══ READING TEXT

DineroMail or starting to pull back the curtain

While summarizing my trip in Argentina in January, I did not mention that I spent 10 days in Buenos Aires investing in one company and building the tech team for another.

I made a small investment in DineroMail. DineroMail is a Latin American Paypal equivalent allowing person-to-person payments in Argentina, Mexico and Chile. Like Paypal it is mostly used for auction payments.

The company was created during the bubble days but has withstood the subsequent Internet and Argentinean crashes. It is break-even and has been growing 10-15% month to month for the past 18 months.

What’s interesting is that it’s not just a carbon copy of Paypal. In Latin America credit cards are far and few between and ACH transfers are not common either. As these represent more than 95% of the funds into Paypal, adapting the model required creativity. DineroMail ended up doing partnerships with local convenient and retail stores allowing you to put money in your account and withdraw it from thousands of retail locations.

════
══ THE DATA

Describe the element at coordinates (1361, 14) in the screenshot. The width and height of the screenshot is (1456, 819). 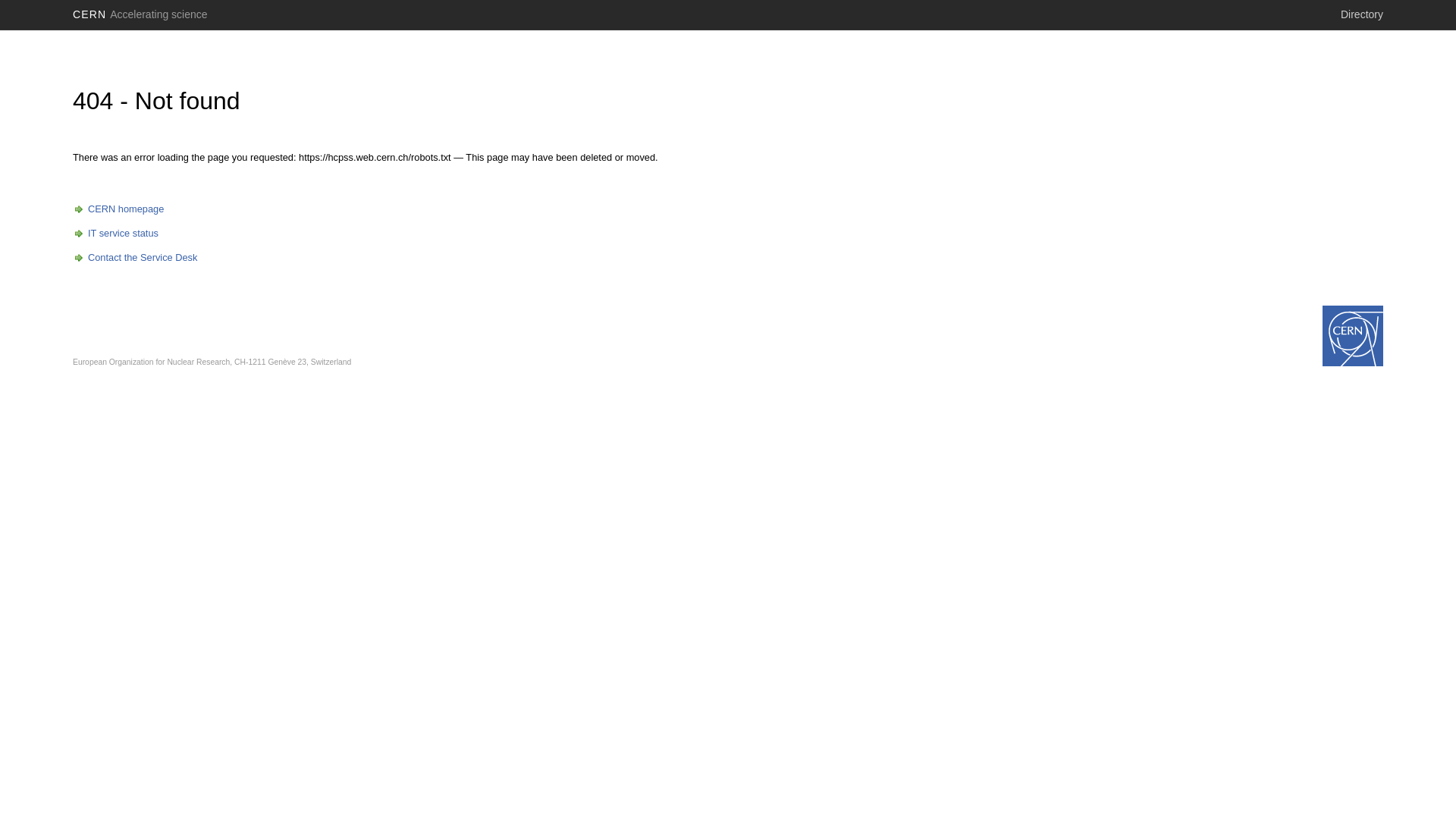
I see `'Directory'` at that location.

════

» REQUIRED ACTIONS:
1. Reproduce the DineroMail post word for word, everything from "DineroMail or starting" down to "past 18 months.".
2. According to the DineroMail post, in which countries does DineroMail allow person-to-person payments?
3. Extend the DineroMail post, picking up right after its final sentence.

» RESPONSES:
1.
DineroMail or starting to pull back the curtain

While summarizing my trip in Argentina in January, I did not mention that I spent 10 days in Buenos Aires investing in one company and building the tech team for another.

I made a small investment in DineroMail. DineroMail is a Latin American Paypal equivalent allowing person-to-person payments in Argentina, Mexico and Chile. Like Paypal it is mostly used for auction payments.

The company was created during the bubble days but has withstood the subsequent Internet and Argentinean crashes. It is break-even and has been growing 10-15% month to month for the past 18 months.

2. Argentina, Mexico and Chile.

3.
The company is also rolling out a program by which it gives a debit card to all its customers with a non-zero balance in their account. It also provides shopping carts to over 1,000 Internet sites in Latin America.

The fee structure is somewhat higher than Paypal’s – DineroMail charges 5-8% of the retail price for the transaction, as a result of the added costs of allowing funds to be obtained and deposited at retail.

Combined with a further Latin American roll-out and continued increases in Internet and ecommerce penetration in the region, I am reasonably optimistic on the fate of the company even though it may take a fair amount of time (5-10 years?) before it reaches a respectable scale. However, for me it’s a project worth doing no matter what as DineroMail is an enabler and complement to my core project which I will be describing shortly!